I need help.
#29
by
thebryanalvarado
- opened
Hello Comunity I want to improve this train process:
%%time
if to_train:
output_dir = f'./sql-training-{str(int(time.time()))}'
training_args = TrainingArguments(
output_dir=output_dir,
learning_rate=5e-3,
num_train_epochs=2,
per_device_train_batch_size=16, # batch size per device during training
per_device_eval_batch_size=16, # batch size for evaluation
weight_decay=0.01,
logging_steps=50,
evaluation_strategy='steps', # evaluation strategy to adopt during training
eval_steps=500, # number of steps between evaluation
)
trainer = Trainer(
model=finetuned_model,
args=training_args,
train_dataset=tokenized_datasets['train'],
eval_dataset=tokenized_datasets['validation'],
)
trainer.train()
finetuned_model.save_pretrained("finetuned_model_2_epoch")

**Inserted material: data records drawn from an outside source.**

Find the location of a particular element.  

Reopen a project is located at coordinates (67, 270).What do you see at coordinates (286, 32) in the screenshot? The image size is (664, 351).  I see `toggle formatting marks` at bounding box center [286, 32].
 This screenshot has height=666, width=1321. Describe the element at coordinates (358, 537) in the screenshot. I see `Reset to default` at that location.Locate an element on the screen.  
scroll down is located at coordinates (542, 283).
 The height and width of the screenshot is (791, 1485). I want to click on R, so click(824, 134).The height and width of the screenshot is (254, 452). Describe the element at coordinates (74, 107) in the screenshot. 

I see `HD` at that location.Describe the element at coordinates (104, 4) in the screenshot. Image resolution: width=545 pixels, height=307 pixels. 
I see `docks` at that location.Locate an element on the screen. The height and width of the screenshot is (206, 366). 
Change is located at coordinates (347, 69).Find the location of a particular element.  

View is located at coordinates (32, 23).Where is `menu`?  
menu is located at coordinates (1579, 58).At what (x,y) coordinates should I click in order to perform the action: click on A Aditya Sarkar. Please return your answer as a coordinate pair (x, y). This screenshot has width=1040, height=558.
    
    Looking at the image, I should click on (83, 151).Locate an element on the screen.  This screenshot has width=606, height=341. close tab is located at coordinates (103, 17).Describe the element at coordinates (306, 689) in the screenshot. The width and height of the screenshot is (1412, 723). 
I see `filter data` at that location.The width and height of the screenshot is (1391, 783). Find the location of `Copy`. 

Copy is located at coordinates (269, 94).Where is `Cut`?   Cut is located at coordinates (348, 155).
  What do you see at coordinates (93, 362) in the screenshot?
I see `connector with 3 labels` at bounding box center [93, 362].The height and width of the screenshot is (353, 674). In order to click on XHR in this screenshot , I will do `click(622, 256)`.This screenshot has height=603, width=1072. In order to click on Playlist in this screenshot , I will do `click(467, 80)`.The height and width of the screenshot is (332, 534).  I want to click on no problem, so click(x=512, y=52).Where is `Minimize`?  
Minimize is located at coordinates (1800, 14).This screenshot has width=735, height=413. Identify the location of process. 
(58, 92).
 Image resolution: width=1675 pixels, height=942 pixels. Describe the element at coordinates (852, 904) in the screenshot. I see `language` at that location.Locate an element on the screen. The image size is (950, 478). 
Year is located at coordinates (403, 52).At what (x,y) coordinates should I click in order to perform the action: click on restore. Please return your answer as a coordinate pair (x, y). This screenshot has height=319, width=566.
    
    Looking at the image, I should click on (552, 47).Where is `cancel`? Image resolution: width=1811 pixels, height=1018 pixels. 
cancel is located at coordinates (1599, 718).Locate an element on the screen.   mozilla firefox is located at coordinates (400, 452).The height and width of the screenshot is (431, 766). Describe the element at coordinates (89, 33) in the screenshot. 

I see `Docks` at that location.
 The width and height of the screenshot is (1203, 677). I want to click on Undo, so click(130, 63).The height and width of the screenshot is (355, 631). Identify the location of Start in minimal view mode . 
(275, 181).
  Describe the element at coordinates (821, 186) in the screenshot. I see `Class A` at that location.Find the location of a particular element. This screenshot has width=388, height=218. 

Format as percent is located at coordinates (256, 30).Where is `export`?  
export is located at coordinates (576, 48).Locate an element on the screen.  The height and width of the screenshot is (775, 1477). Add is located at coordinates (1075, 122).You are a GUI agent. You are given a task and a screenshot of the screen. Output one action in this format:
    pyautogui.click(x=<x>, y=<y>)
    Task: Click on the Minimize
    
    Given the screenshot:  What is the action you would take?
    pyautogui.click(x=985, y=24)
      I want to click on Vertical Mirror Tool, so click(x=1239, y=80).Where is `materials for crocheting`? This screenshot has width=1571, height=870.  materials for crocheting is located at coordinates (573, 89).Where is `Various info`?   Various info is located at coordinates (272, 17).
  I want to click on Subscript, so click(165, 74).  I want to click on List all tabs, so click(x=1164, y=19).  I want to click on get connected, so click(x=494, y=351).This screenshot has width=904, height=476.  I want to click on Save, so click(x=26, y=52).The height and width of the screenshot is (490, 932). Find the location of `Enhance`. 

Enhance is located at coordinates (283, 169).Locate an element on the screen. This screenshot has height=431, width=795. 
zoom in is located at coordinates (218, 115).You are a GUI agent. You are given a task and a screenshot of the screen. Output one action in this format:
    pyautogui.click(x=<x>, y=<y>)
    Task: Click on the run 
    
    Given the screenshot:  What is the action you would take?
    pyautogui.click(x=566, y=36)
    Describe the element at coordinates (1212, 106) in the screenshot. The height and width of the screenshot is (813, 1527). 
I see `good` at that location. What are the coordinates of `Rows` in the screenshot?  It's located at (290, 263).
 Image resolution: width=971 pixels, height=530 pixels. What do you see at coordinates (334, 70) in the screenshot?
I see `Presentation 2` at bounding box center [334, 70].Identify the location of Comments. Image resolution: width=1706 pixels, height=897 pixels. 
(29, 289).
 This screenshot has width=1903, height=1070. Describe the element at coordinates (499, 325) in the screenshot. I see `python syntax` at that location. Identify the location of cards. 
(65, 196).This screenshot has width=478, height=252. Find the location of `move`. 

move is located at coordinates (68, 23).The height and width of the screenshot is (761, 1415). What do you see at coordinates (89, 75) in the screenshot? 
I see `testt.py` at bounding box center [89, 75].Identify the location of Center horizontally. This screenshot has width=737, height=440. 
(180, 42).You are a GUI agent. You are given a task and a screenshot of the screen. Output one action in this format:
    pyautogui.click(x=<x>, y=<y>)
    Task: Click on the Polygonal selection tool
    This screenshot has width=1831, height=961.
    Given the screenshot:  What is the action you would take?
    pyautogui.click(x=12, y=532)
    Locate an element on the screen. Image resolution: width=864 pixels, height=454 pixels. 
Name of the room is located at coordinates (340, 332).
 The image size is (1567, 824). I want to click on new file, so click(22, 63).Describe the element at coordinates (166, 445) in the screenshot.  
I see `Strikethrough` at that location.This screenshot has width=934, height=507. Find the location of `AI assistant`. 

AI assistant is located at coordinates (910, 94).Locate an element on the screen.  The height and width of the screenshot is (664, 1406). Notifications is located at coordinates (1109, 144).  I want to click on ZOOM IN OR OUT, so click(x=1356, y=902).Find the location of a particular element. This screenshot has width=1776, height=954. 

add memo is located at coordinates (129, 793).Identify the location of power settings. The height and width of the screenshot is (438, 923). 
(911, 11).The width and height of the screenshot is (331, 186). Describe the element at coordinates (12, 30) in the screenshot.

It can last 40 hours on my laptop with RTX 4050
Hi Bryan, your problem is probably already solved by now but anyway, from what I can see from your code you could probably benefit a lot by lowering the floating point precision to fp16, and then you would surely get the speed-up you are looking for. You might also find this helpful: https://discuss.huggingface.co/t/t5-fp16-issue-is-fixed/3139
Best of luck!